If you are representing a builder in the sale of a new home, you should be aware that the New Home Warranty Act requires the builder to “give the owner written notice of the requirements of this chapter at the time of closing.” The best way for the builder to give the homebuyer notice is to hand him a copy of the New Home Warranty Act and have him sign a receipt for same. As yet, there have been no appellate decisions explicating what penalty, if any, the builder will suffer by his failure to give notice; but this is the sort of thing that Louisiana courts take seriously, and failure to give the notice may significantly impair the builder’s protections which would otherwise be available to him under the act.

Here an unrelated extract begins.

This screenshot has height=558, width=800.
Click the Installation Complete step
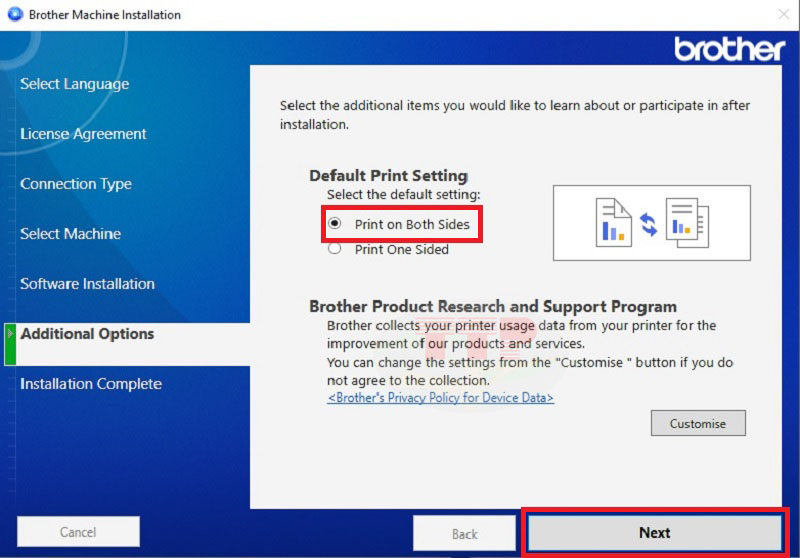point(90,384)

Query: would a builder whose rights were impaired due to failure to give the required notice to the homebuyer have a malpractice action against the listing agent who failed to advise the builder of the requirement of notice? My advice to you is: don’t find out the hard way.
From the homebuyer’s side of things, if the worst case scenario plays out and your homebuyer is forced to resort to legal action against the builder, attorney fees can be re-covered from the builder, should the home-buyer prevail in the legal action.